Accessing Key Vault to read the secret can be simply done with this piece of policy:

<send-request mode="new" response-variable-name="keyvaultResponse" timeout="20" ignore-error="false">
    <set-url>https://didago-kv.vault.azure.net/secrets/my-secret/d24b7ce4e3a54343b9cf0da3b6bfe156/?api-version=7.0</set-url>
    <set-method>GET</set-method>
    <authentication-managed-identity resource="https://vault.azure.net" />
</send-request>

The response contains the secret and can be read and stored in a local variable like this:

<set-variable name="myCachedSecret" value="@{ var secret=((IResponse)context.Variables["keyvaultResponse"]).Body.As<JObject>(); return secret["value"].ToString(); }" />

Having this value in a variable now, we can use it somewhere else in the policy.

This piece of policy results in a call to Key Vault and, like described here as well, there could be an issue with calling Key Vault too frequently. It can lead to throttling but also Key Vault is priced per the number of transactions it handles (€0.026/10,000 transactions).

The solution to this problem is caching the secret value, which limits the load on Key Vault, increases performance and saves money.

Caching

The most simple way to cache values is by using the out of the box policy.

You have one for looking up a value in the cache:

<cache-lookup-value key="kvValue" variable-name="myCachedSecret" default-value="" />

And one for storing a value in the cache:

<cache-store-value key="kvValue" value="@((string)context.Variables["myCachedSecret"])" duration="3600" />

By adding these to the policy, we have a cached secret which will expire and be refreshed every hour (3600 seconds). The full policy would look like this:

<cache-lookup-value key="kvValue" variable-name="myCachedSecret" default-value="" />
<choose>
    <when condition="@((string)context.Variables["myCachedSecret"] == "")">
        <send-request mode="new" response-variable-name="keyvaultResponse" timeout="20" ignore-error="false">
            <set-url>https://didago-kv.vault.azure.net/secrets/my-secret/d24b7ce4e3a54343b9cf0da3b6bfe156/?api-version=7.0</set-url>
            <set-method>GET</set-method>
            <authentication-managed-identity resource="https://vault.azure.net" />
        </send-request>
        <set-variable name="myCachedSecret" value="@{ var secret = ((IResponse)context.Variables["keyvaultResponse"]).Body.As<JObject>(); return secret["value"].ToString(); }" />
        <cache-store-value key="kvValue" value="@((string)context.Variables["myCachedSecret"])" duration="3600" />
    </when>
</choose>

The catch

We use this piece of code in a lot of policies and while testing we ran into some unexpected behavior. With the tracing feature we could track when the cache was hit and it seemed the wrong value was read from the cache. As we reuse this piece of policy, including the cache keys, this lead to the idea that cache keys are not isolated per API, but shared within a service instance.

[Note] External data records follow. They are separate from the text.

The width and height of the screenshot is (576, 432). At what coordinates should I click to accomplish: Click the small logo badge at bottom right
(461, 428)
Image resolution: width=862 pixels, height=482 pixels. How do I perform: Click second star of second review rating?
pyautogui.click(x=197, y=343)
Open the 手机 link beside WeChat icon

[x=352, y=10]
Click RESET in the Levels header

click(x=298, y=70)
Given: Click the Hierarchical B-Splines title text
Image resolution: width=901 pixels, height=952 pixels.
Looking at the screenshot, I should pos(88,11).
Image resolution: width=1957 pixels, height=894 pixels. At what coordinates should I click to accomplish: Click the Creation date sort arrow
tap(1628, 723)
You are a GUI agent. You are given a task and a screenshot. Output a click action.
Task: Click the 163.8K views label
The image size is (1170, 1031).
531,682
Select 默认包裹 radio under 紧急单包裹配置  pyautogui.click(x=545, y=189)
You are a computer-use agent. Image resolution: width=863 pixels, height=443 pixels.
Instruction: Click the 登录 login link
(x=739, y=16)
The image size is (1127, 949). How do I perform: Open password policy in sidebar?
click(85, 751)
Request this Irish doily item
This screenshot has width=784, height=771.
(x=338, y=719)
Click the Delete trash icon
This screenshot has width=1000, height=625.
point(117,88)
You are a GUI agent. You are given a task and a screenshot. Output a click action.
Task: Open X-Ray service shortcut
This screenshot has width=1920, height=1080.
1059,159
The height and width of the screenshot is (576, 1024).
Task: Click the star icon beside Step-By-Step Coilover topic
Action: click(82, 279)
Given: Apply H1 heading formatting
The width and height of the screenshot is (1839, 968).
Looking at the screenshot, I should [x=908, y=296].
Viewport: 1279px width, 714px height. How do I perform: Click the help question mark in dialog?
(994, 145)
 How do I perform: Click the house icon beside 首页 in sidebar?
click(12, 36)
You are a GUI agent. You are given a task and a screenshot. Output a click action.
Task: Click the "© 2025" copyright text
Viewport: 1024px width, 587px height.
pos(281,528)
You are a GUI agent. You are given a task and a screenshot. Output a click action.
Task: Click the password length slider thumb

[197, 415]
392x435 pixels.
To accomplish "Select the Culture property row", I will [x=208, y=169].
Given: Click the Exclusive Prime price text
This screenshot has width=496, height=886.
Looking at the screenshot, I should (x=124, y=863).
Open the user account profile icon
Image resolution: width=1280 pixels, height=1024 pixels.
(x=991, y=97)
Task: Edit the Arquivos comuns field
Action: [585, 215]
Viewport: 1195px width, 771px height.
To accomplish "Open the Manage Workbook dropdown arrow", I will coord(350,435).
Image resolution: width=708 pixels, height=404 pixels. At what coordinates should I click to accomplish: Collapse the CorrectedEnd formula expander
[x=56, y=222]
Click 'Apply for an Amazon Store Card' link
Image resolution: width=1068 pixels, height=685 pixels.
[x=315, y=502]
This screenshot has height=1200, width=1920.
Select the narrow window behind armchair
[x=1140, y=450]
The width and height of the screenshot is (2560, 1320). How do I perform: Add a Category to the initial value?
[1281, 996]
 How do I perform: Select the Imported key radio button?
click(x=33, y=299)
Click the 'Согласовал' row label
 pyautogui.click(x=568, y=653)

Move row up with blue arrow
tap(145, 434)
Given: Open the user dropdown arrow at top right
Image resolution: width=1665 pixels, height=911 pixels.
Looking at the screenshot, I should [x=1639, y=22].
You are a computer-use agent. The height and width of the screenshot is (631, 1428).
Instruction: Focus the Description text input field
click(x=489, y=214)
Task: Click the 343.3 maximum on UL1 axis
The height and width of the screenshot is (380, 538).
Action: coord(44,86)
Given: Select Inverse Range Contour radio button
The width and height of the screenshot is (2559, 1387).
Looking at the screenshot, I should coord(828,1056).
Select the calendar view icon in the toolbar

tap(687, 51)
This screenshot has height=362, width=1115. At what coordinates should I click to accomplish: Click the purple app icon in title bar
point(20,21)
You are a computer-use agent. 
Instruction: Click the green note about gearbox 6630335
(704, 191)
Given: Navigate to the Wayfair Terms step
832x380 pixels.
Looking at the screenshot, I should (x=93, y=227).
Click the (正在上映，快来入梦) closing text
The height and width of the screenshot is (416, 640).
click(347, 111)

After posting a question to the community, this was confirmed by Microsoft as behavior by design when using the built-in cache. If you need more control over your caching, you should look at an external cache.

So keep in mind when you use the cache-lookup-value policy with caching-type ‘internal’, to use unique cache key names to avoid unexpected behavior.

The benefit

However, there also is an advantage in having shared cache keys as it means you have an easy option to invalide a cache key.

For example by creating an API which takes the cache key as a parameter and have the <cache-remove-value key="myCachedSecret" /> policy executed on that call to remove the key from the cache.